Daniel Buren – Philippe Parreno : simultanément, travaux en mouvement
Sur une proposition de la galerie Kamel Mennour qui représente Daniel Buren et Philippe Parreno, les deux artistes renommés s’unissent dans cette exposition illuminant l’hiver parisien. Les rayures sont la célèbre signature de Buren. La galaxie de Parreno semble plus éclectique. Aussi, il est légitime de se demander : quel est le point de jonction entre ces deux univers, de prime abord si éloignés ?
Pourtant, les scenarii qui s’y déploient dans l’espace et le temps sont ici en question. D’apparition et de disparition. De présence et d’absence. Du visible et de l’invisible. La lumière joue le rôle principal. Elle se targue à inonder l’esprit et l’espace, sans le remplir, laissant la place à l’inattendu de s’y inviter. Sous forme de flashs, les tableaux multicolores s’illuminent aux rythmes aléatoires et font surgir la réminiscence. Parfois, tels des mirages, des formes fantomatiques semblent s’y dessiner, puis, s’estomper.Simultanément, travaux in situ et en mouvement
Les vitres des immenses fenêtres de la galerie reprenant les couleurs primaires s’illuminent en cyan, magenta et jaune au gré du mouvement des stores. Ils se soulèvent en résonance avec le mouvement des vagues de la Seine toute proche. Le protocole imaginé par Philippe Parreno génère des rythmes. L’idée étant de mettre en relation le spectateur avec l’environnement naturel de la ville lumière. Ainsi, la Seine prend part à la performance s’ajoutant au duo d’artistes dans une synthèse additive.
Les colonnes de la galerie habillées de miroirs et de bandeaux verticaux de 8,7 cm de largeur font écho au travail de Daniel Buren.
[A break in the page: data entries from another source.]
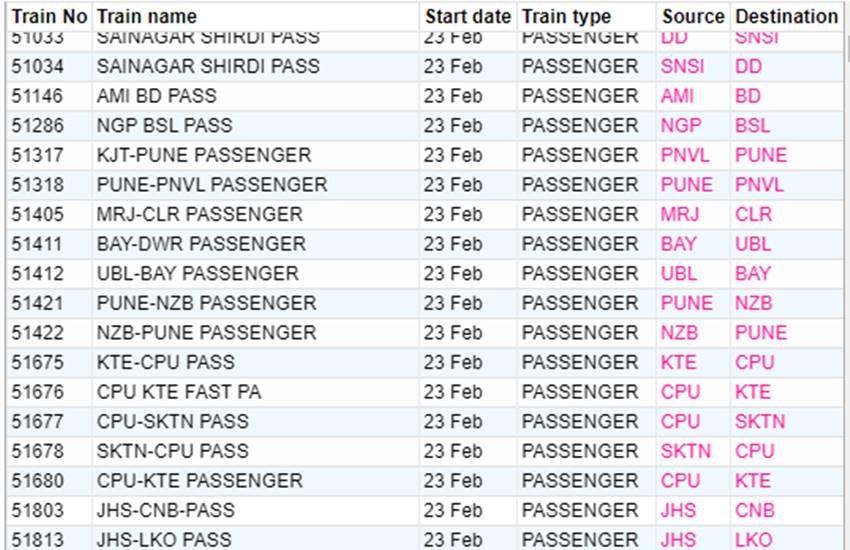This screenshot has height=550, width=850.
Task: Click AMI source station link
Action: click(x=677, y=96)
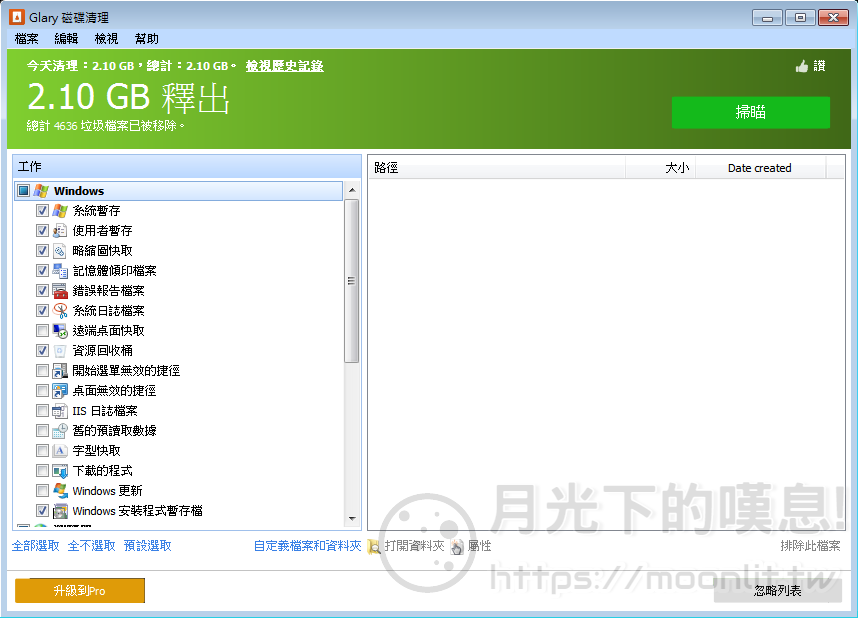Click the 記憶體傾印檔案 memory dump icon
The height and width of the screenshot is (618, 858).
click(x=60, y=271)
Celles-ci cheminent notre parcours et recréent ainsi l’image à l’infini.
Daniel Buren et Philippe Parreno à Paris
Cette expérience immersive a un air de déjà-vu, mais lorsque nous respirons la lumière la magie opère, comme souvent. Elle semble être ce langage commun, une terre fertile qui a permis la rencontre des protagonistes de ce travail in situ et en mouvement.
L’exposition connaît un grand succès auprès des jeunes, un influenceur ayant partagé sa visite sur TikTok. Ils viennent pour se prendre en photo immergés dans la lumière, images aussitôt partagées en mode furtif en stories ou en photos sur Instagram et autres réseaux sociaux. Cette attitude propre à l’ère de l’instantanéité, grâce à l’avènement du digital, vient quelque part prolonger l’exposition dans la sphère virtuelle. Cette nouvelle pratique discursive accroît notre présence fantomatique sur les réseaux sociaux. Elle nous fait consommer toujours plus d’images éphémères quelque-peu vidées de leur substance.
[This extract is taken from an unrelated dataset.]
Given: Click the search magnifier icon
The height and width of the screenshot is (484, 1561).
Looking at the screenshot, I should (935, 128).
Rituels de la lumière et l’art
Depuis un an, la situation sanitaire nous a pleinement transformé en avatars de nous-mêmes. Avec le printemps qui s’invite avant l’heure, prenons une respiration profonde afin de reprendre notre souffle. Les rituels de la lumière nous permettent de nous reconnecter. Ils recréent du lien avec nous-mêmes, avec les autres et la nature qui nous environne. L’art et la lumière ont cette faculté extraordinaire qui nous permet de nous saisir de toutes les nuances que la vie a à nous offrir hors, et in situ.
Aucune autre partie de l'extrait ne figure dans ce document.